Hiddleson: Technological difficulties do arise; some are local and others are inherent in the software/hardware used for providing the care. We have had very few "network/dropped connection" issues as opposed to software/hardware issues. The latter is something we deal with on a monthly basis, but the technology is updated regularly and we feel we can overcome that obstacle with the newer in-room system being developed.

Buchman: The technology is more reliable than most I have seen. The network and software are stable. Our biggest challenges have been maintaining the in-room systems. Fortunately, there are "next- generation" in-room systems coming.

Kirk: With the support of our excellent IT teams, we have had very few problems with the hardware or software.

Rincon: In both of the programs I have been associated with, dropped connections and system malfunctions have been rare. California spent around $300 million on a project to increase broadband coverage more than a decade ago. Investing in a hosted platform for data center resources or in an entity-owned/operated data center are the two options. High- functioning and secure data centers require large capital and ongoing investments. Many telehealth platforms purchase very secure data center hosting from such entities as Amazon (cloud-based technologies).

Liolios: The concept of eICU has flourished in the United States compared with the rest of the world. Why do you think this is the case?

Buchman: We think it is a model that will grow even more quickly when Medicare starts paying for eICU services. eICUs are expensive. Few hospitals in nations outside the United States have the funds necessary to support eICU hardware, software, IT, and operations.

Hiddleson: Each entity, be it an ICU or a country, believes it is unique and different from all of the others and has its own set of workflows and standards for what it believes is the best patient care.
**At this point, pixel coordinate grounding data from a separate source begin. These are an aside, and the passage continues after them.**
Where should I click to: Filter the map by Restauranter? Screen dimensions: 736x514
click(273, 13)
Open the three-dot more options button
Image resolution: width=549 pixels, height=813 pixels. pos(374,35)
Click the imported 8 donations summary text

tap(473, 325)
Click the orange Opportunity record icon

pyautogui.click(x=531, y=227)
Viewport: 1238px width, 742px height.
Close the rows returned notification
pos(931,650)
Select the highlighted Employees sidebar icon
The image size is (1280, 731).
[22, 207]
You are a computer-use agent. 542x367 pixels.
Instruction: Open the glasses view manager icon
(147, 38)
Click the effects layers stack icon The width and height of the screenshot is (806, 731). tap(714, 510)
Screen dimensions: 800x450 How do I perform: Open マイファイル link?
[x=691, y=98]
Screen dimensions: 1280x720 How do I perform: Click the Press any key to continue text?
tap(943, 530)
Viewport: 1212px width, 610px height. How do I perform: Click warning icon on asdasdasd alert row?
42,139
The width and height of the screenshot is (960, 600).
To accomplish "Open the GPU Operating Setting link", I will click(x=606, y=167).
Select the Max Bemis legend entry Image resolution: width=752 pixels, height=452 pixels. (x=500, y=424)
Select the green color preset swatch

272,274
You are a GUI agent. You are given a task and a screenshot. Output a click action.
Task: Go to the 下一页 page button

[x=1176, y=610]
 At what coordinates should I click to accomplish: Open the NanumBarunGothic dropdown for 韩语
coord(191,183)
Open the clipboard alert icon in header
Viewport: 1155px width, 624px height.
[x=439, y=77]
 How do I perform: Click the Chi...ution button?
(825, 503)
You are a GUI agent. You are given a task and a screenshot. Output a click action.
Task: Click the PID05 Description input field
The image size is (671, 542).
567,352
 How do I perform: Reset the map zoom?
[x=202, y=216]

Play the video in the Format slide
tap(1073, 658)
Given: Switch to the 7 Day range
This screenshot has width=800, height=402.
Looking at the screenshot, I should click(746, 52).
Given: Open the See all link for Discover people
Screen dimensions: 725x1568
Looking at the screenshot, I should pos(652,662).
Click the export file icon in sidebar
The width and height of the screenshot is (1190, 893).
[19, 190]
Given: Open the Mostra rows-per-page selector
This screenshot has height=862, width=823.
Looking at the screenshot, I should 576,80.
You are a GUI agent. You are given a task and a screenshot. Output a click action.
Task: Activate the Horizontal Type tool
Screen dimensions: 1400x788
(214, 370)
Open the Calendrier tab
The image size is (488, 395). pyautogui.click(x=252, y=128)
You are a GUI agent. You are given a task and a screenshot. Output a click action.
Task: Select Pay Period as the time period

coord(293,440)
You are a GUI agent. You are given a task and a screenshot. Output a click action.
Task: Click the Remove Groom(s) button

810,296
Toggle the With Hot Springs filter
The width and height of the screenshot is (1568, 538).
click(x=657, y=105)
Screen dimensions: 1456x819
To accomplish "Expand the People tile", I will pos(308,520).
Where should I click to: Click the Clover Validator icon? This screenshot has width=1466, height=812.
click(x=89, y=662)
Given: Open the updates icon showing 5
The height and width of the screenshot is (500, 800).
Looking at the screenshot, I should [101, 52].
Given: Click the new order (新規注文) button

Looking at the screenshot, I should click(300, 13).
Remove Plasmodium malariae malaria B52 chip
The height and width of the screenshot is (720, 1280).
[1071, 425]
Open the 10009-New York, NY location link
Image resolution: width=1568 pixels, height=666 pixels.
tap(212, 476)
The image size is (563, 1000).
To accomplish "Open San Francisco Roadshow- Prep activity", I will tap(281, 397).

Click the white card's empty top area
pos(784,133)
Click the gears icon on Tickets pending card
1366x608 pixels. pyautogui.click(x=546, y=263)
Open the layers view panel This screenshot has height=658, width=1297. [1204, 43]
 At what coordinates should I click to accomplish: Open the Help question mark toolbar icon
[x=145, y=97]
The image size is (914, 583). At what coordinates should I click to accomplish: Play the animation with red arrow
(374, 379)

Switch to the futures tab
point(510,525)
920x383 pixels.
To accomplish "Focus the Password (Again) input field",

Meeting with clinicians and healthcare leaders from many different countries, I have learned that although there are different practices and workflows, we all have a shared objective, and that is to provide the best possible care to our patients. In the United States, a hospital can make an independent decision to implement and pay for these services rather than rely on or wait for a government agency or authority to approve the decision.

Lommatzsch: ICU staffing in the United States has been a challenge over the past two decades for several reasons, including a deficit of critical care providers and a high degree of provider burnout. Multiple supervisory groups have strongly recommended or required proof of quality measure compliance and improvement in patient outcomes, such as hospital length of stay and mortality. The eICU was designed not to replace the bedside presence, but rather provide a means to relieve the on-site staff of some responsibilities by being a "second set of eyes" when managing an increasingly complex patient population. In addition, the software platforms can collect data to monitor compliance when providing treatment (for example, deep venous thrombosis prophylaxis).

I don't have a great answer for this, as I'm not as familiar with the needs for ICU care in Europe versus other countries.


It appears that the concept of eICU is rapidly expanding. Despite the lack of the on-site presence of the physician or nurse, there is evidence that current eICU models offer cost-effective and safe medical care. There are some concerns that further research is needed before drawing definite conclusions, yet the number of eICUs is increasing primarily in the United States, counterbalancing the nationwide physician shortage.[9] As technology is constantly evolving, the future appears very promising. We live in interesting times.

I would like to thank our expert interviewees for their time and for sharing their experience with us.